Dueling Fools
Republic Industries
May 13, 1998

Republic Industries Bull's Rebuttal
by Jim Surowiecki ([email protected])

Sorry Louis, but the idea behind Republic Industries isn't exactly the same as the idea behind the Marlins. It's more like the idea behind Blockbuster Video, which was a huge success before Wayne Huizenga sold it to Viacom. And while one can -- as Louis does -- suggest that Blockbuster's recent woes are the inevitable result of market saturation, it's more true that those problems are the result of Blockbuster being stuck with a company that wanted to use it as a cash cow and didn't pay much attention to running it as a real business. The problem isn't in the idea, it's in the execution.

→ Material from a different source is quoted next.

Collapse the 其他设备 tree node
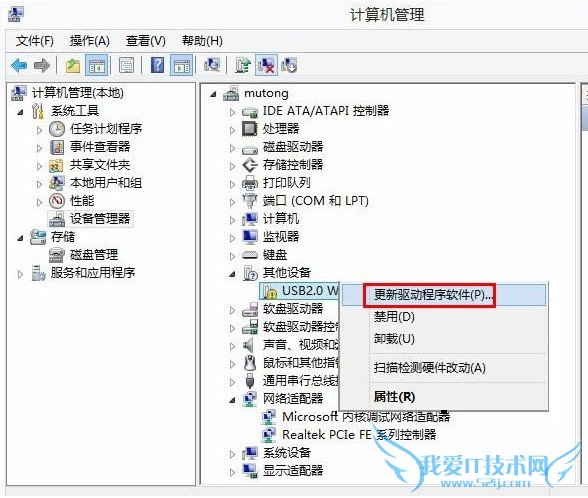 (x=232, y=274)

What is that idea? Simply this: aggregation lends value. People like to shop at Wal-Mart and Stop & Shop because they like a wide selection and an easy shopping experience. For the same reason, Republic thinks that they'll like buying cars from AutoNation. But aggregation lends value to producers as well as consumers. In that sense, Republic attempting to show that economies of scale apply not only to capital-intensive factories, but also to retail operations. Wal-Mart has put the same principle in action. As Republic continues to grow in size, it will be able to raise its margins by paying less for the new cars it buys and by lowering costs on reconditioning the used cars it accepts as trade-ins. It's very easy to see the virtuous cycle that is already developing between Republic's new- and used-car businesses. The dramatic improvements in the company's first-quarter results were not a fluke, so much as a real sign that Republic is reaping the benefits of its strategy of aggregation.

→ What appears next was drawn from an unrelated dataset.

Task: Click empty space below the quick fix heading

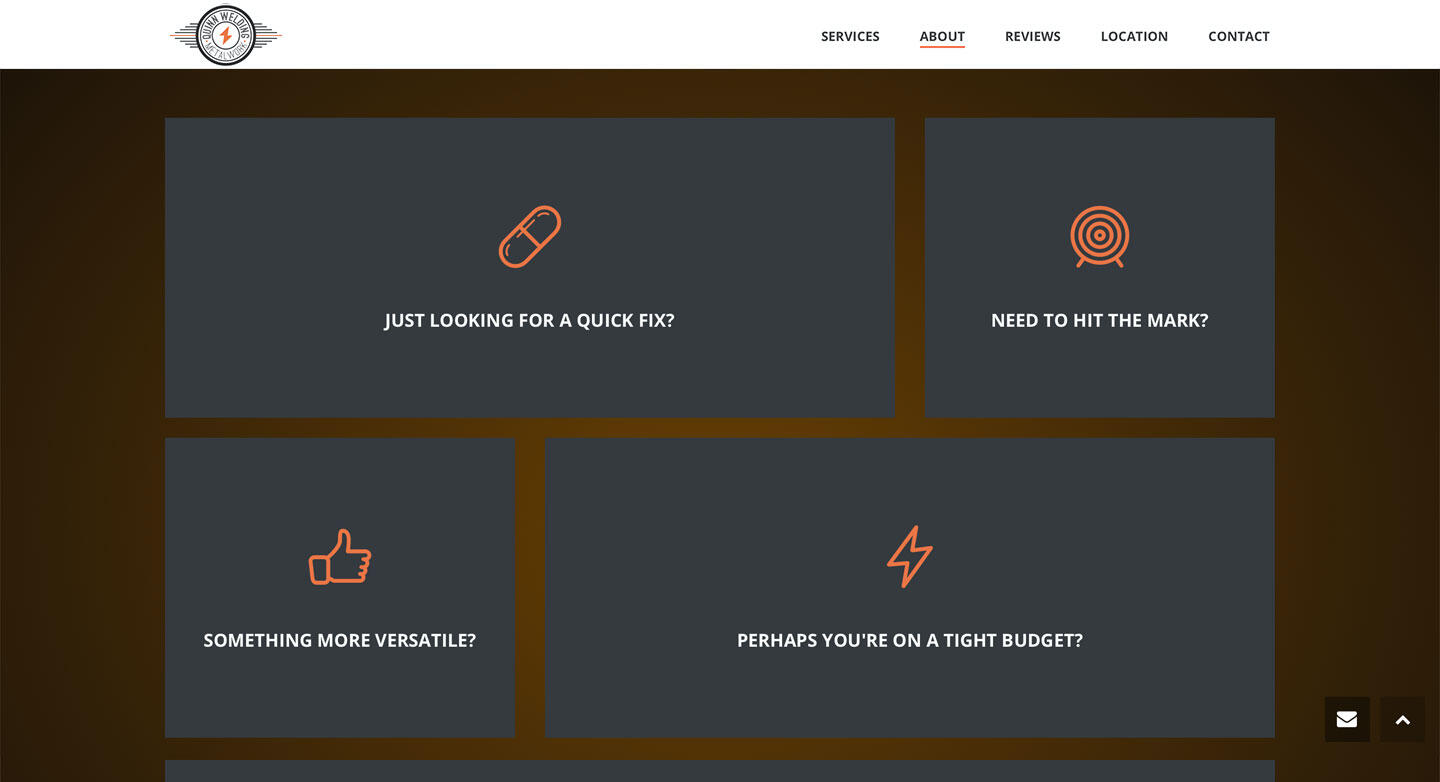Action: point(529,375)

Louis questions the move out of waste management, pointing to the fact that this division provided most of Republic's operating income, and its highest profit margins, in the last year. But the move was a necessary one. For Republic's strategy to work, it needed to focus its energies and its resources on its core competence, which is selling cars. And low margins are not necessarily endemic to the retail industry. If they were, independent auto dealers wouldn't be so prevalent. Typical operating margins in auto retailing are somewhere around 11%, and Republic will continue to improve on those as its acquisition strategy pans out. To be sure, the company hit a few bumps in its early days, accounting for the restructuring charges and for its tendency to acquire too much inventory. But Republic has solved the inventory problem, and its doubled EPS in the last quarter suggests that it has also figured out how to integrate new dealers without slowing its overall growth.

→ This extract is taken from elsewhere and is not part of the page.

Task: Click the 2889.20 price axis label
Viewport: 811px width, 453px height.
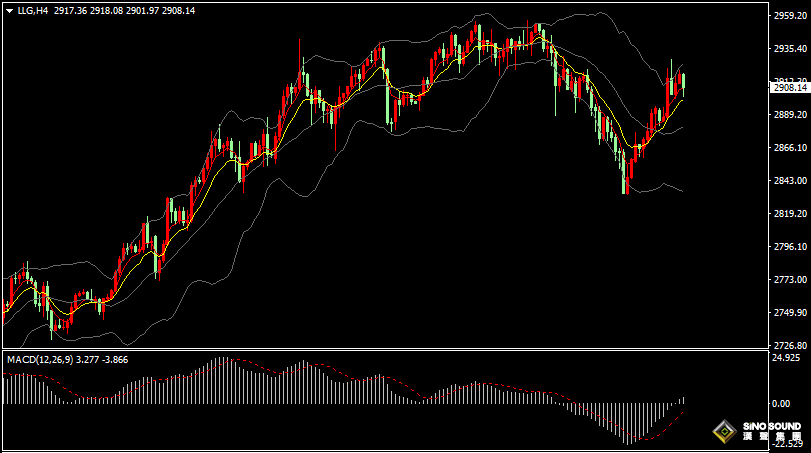Action: click(x=790, y=115)
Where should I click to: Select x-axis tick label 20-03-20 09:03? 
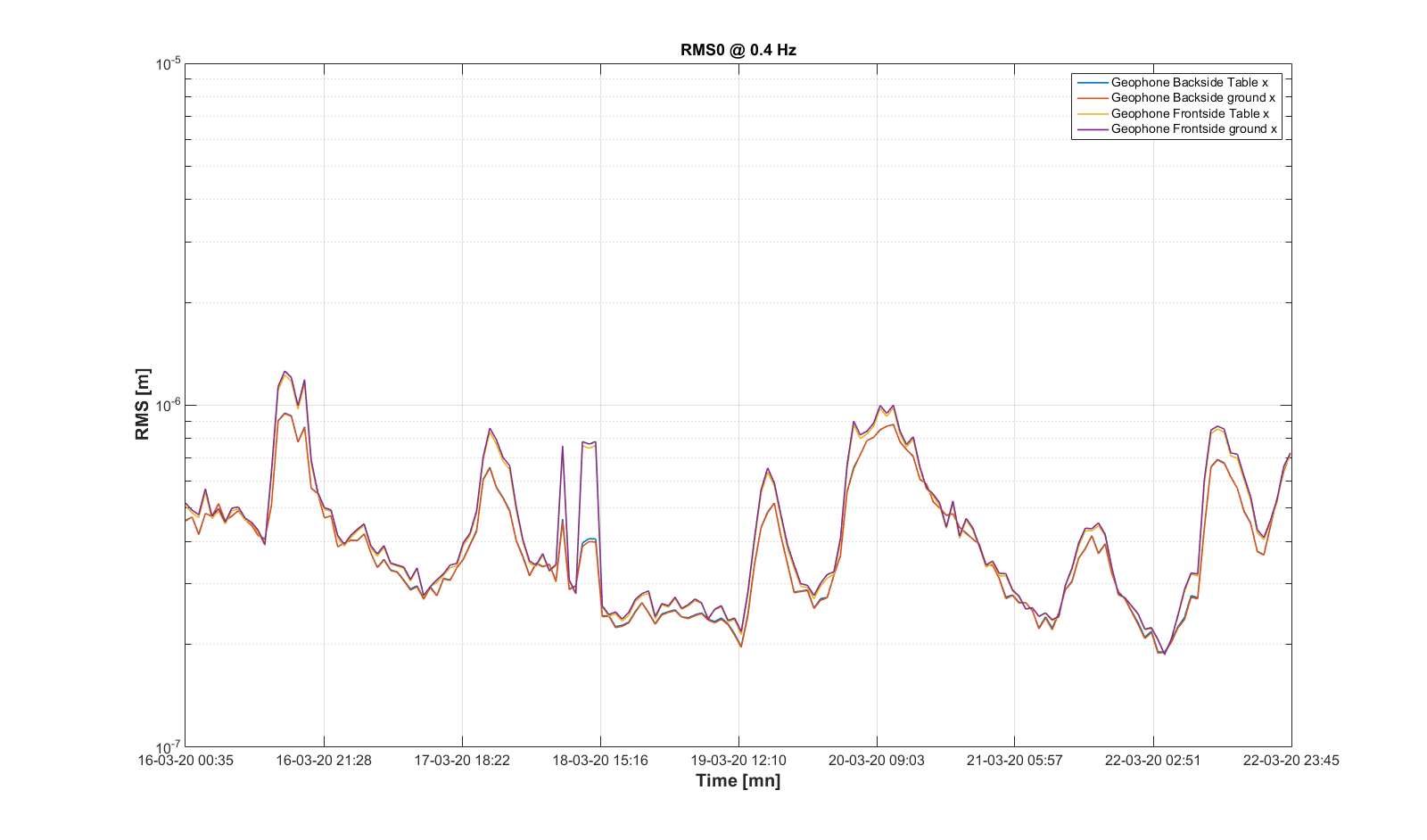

Finally, it's important to remember that while margins do tell you a lot about a company, they don't tell everything. What really counts about a company, after all, is earnings, and earnings are equal to profit margin x turnover. In other words, even if you're only making a little on every transaction, if you can do millions of transactions, that can add up to a lot of money. (Do you really think Wal-Mart is cleaning up on every box of diapers it sells?)

The genius of Republic's aggregation strategy is that it gives the company a cut of an ever-increasing number of car sales in both the new and used markets. That cut is going to be bigger for Republic than it will be for most dealers, because of the reasons I've already mentioned. But what really matters is how many sales the company will get to take a cut from. In evaluating a company's long-term worth, it's the bottom line that really matters. And five years from now, Republic's bottom line is going to be many times as valuable as it is today. Home Depot, Staples, Wal-Mart: superstores work, and Republic will be the latest company to prove it.